The draft ordinance – which will likely be substantially revised based board members’ March 5 discussion – allows for a permitting process for people who want to take trees in public land. Prospective loggers would need approval from Public Works before removing any tree. The permitting process was designed to allow the public to use the land while at the same time preventing loggers from damaging or over-using a public resource, Al-Haddad told the board.

“We’re a public entity,” she said. “That is property that belongs to the citizens. We kind of have ordinances that lay it out.”

“I think that we still have a lot of work to do on this. Do we say ‘You can’t really cut any trees for any personal purpose?’ or do you say ‘You have to come and get a permit?’” she added.

In brainstorming sessions conducted earlier in the year, the board had discussed limiting tree-taking within a certain distance from trails, though that approach was scrapped in favor of the permitting process after parks department officials recognized the distances could extend the no-cutting zone onto other properties.

A potential permitting process could also include not just taking trees, but also adding them, said board member Bob Lippert.

“I mean also just a planting,” he said. “If someone wanted to plant a memorial tree for someone. It doesn’t have to be really time-consuming.”

The draft version may have created too much bureaucracy already, said board member Grover Mathis.

“Two pages have already turned this into a big bureaucracy,” he said. “This is overkill, to me. I do understand it to an extent. All it started with was one small little ordinance that tells people they can’t cut down any trees.”

The parks director shouldn’t be involved with permitting trees for taking, Mathis added.

“I’d want to be, if it’s on the property that I manage,” Al-Haddad said.

Mathis suggested an alternative wording.

“Anyone not an employee of the city of Wrangell cannot cut a tree without permission from the city of Wrangell,” he said.

The ordinance must be broadly worded, but should also be easy to understand, Mathis said.

“It’s involving a lot more into it than there are problems right now,” he said. “I haven’t heard of any problems or any instances of people cutting, carving, damaging, pruning or planting where they shouldn’t.

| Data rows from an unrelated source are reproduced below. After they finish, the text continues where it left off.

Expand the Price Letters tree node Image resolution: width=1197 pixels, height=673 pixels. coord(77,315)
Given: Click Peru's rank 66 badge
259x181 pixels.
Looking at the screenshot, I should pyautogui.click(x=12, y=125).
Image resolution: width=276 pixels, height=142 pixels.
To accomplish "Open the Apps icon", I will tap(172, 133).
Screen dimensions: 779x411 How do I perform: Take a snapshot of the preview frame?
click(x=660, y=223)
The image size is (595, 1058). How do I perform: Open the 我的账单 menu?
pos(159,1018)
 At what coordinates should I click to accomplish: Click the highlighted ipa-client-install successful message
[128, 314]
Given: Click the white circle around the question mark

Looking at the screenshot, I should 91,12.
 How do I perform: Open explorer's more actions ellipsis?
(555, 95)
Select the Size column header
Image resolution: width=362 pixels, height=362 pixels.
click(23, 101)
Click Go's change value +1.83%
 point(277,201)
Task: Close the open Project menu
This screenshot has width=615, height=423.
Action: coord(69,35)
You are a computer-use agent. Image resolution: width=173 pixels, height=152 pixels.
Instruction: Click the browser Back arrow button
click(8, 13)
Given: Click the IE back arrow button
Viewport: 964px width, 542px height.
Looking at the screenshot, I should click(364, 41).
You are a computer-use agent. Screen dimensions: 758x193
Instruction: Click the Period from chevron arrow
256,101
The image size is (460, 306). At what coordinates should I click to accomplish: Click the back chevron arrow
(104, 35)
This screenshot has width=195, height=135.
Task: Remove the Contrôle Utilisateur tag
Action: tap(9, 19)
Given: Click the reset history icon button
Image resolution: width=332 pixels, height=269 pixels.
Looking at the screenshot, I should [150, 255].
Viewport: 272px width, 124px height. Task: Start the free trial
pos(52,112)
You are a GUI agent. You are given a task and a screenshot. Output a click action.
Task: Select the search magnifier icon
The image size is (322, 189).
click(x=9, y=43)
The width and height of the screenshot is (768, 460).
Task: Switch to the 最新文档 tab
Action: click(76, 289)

We want an ordinance, but do we really need to encompass so much language for what is just, basically, somebody cut down a couple of trees?”

Lippert countered that an ordinance which focuses only on live trees could potentially allow people to take dead trees with impunity.

“Does this include dead trees or just live trees?” he said. “Standing live, downed live?”

Any ordinance recommended by the board would go to the borough assembly for a first and second reading prior to implementation.

The board also briefly discussed improving or creating signage for the Mount Dewey trailhead and the possibility of creating a marquee to display photos of parks and rec people in the facility housing the public pool.

Potential changes to that facility’s hours of operation have been put on hold until a clearer budget picture emerges for the coming fiscal year, Al-Haddad told the board.